El grupo esta formado por seis personas:
Miss Marple,
Mujer ya mayor pero especialista en resolver cualquier tipo de misterio.
Raymond West:
Sobrino de Miss Marple y escritor.
Sir Henry
Clithering:Hombre de mundo y comisionado de Scotland Yard.
Doctor Pender:
Anciano clérigo de parroquia
Mr. Petherick:Notable
abogado
Joyce Lempriére:Joven
artista
No se si la
historia que voy a contarles es aceptable —dijo Raymond West—, porque no
puedo brindarles la solución. No obstante, los hechos fueron tan
interesantes y tan curiosos que me gustaría proponerla como problema
y, tal vez entre todos, podamos llegar a alguna conclusión lógica.
»Ocurrió
hace dos años, cuando fui a pasar la Pascua de Pentecostés
a Cornualles con un hombre llamado John Newman.
—¿Cornualles?
—preguntó Joyce Lemprire con viveza.
—Sí.
¿Por qué?
—Por nada,
sólo que es curioso. Mi historia también ocurrió en
cierto lugar de Cornualles, en un pueblecito pesquero llamado Rathole.

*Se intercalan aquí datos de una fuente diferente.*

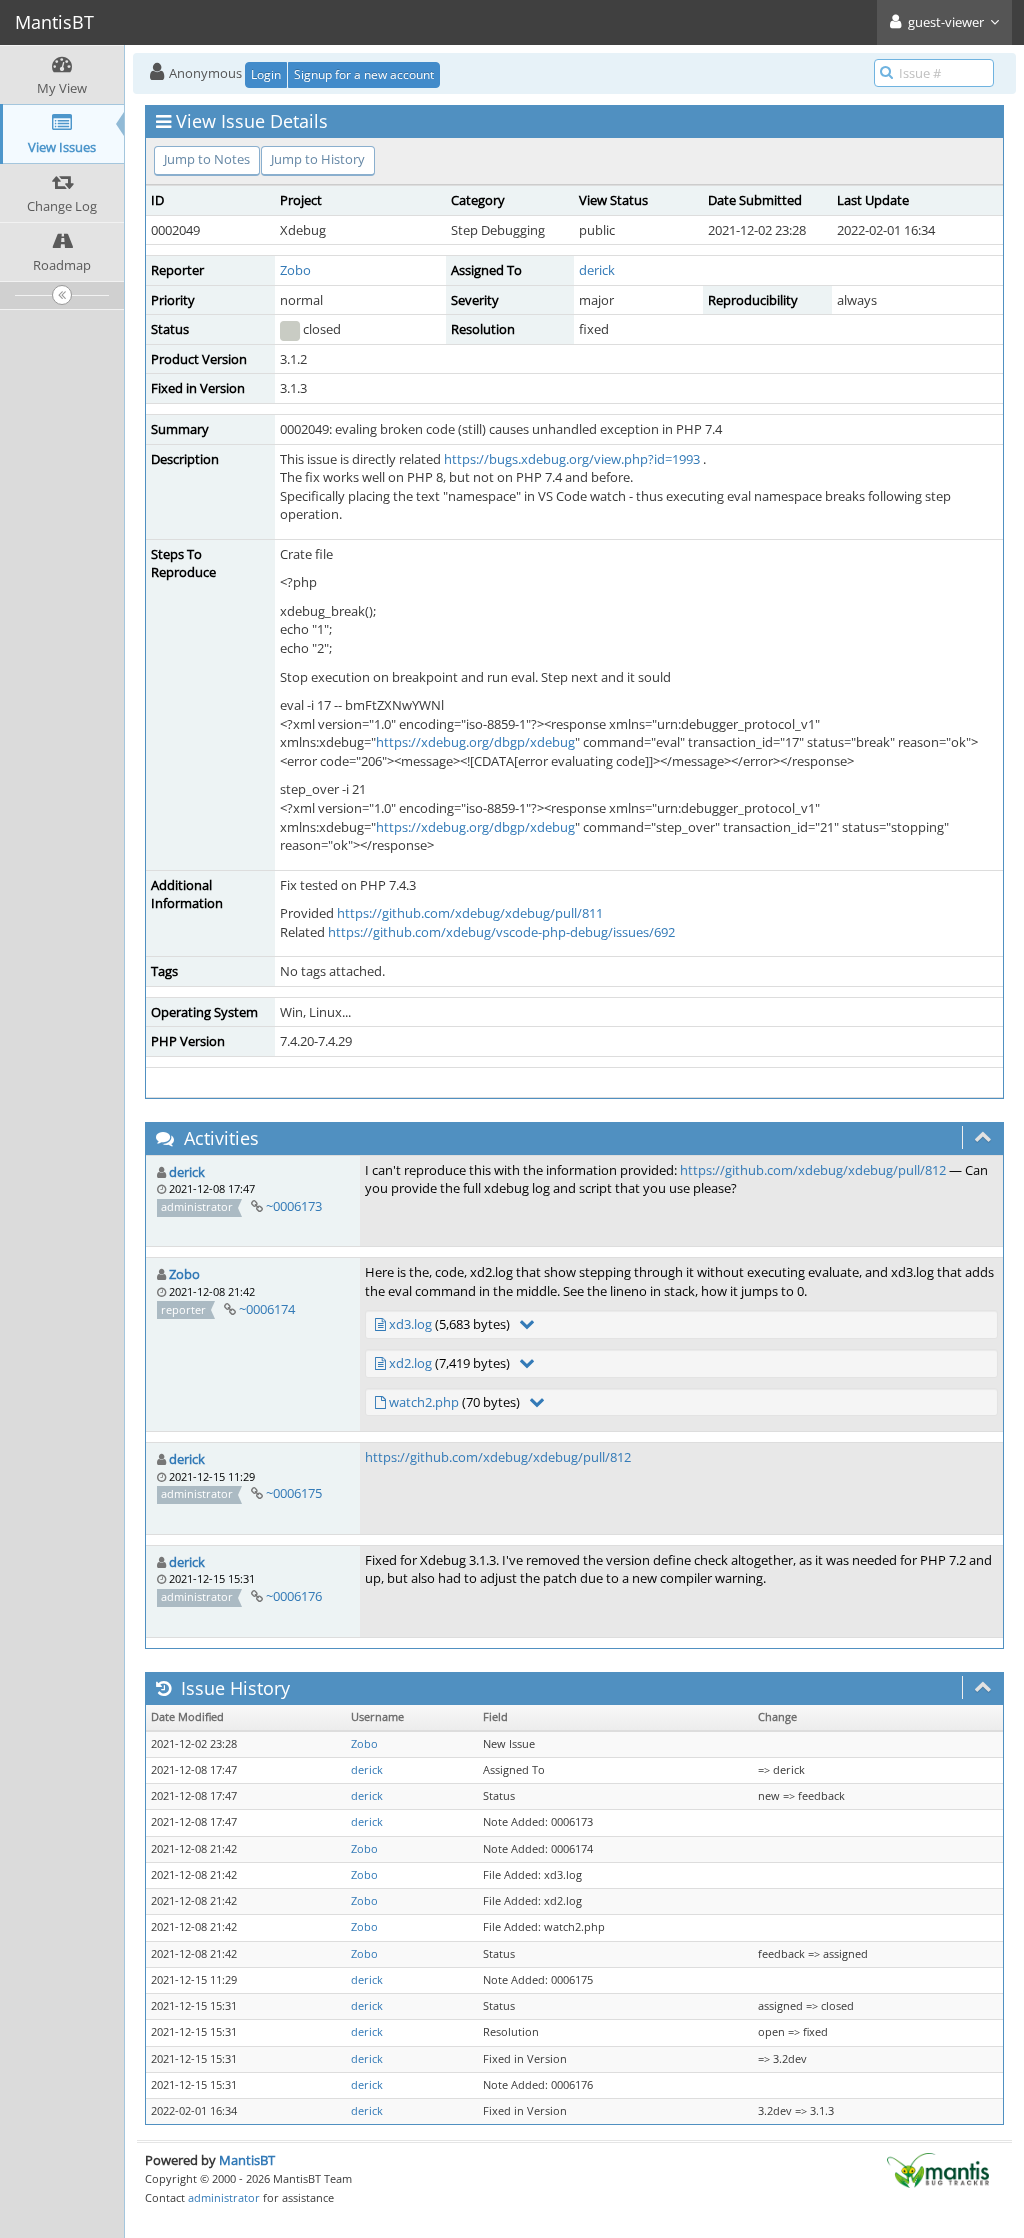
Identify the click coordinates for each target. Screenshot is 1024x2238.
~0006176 (294, 1596)
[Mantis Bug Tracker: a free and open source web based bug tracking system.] (938, 2169)
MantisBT (247, 2160)
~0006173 (294, 1206)
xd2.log (410, 1363)
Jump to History (318, 159)
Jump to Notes (207, 159)
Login (266, 74)
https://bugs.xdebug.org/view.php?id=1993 (572, 459)
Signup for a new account (364, 74)
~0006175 (294, 1493)
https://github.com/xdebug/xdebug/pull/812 (813, 1170)
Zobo (295, 270)
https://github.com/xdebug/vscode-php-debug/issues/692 (501, 932)
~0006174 (267, 1309)
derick (597, 270)
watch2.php (424, 1402)
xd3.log (410, 1324)
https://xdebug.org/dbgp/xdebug (475, 742)
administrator (224, 2197)
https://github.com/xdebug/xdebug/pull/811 (470, 913)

No irá usted a decirme que el suyo es el mismo.
—No, el mío
se llama Polperran y está situado en la costa oeste de Cornualles,
un lugar agreste y rocoso. A Newman me lo habían presentado pocas
semanas antes y me pareció un compañero interesante. Era
un hombre de aguda inteligencia y posición acomodada, poseído
de una romántica imaginación. Como resultado de su última
afición, había alquilado Pol House. Era una autoridad en
la época isabelina y me describió con lenguaje vivo y gráfico
la ruta de la Armada Invencible. Lo hizo con tal entusiasmo, que uno hubiera
dicho que fue testigo presencial de la escena. ¿Existe algo de cierto
en la reencarnación? Quisiera saberlo. Me lo he preguntado tantas
veces...
—Eres tan
romántico, querido Raymond -dijo miss Marpie mirándole con
benevolencia.
—Romántico
es lo último que soy —respondió su sobrino ligeramente molesto—.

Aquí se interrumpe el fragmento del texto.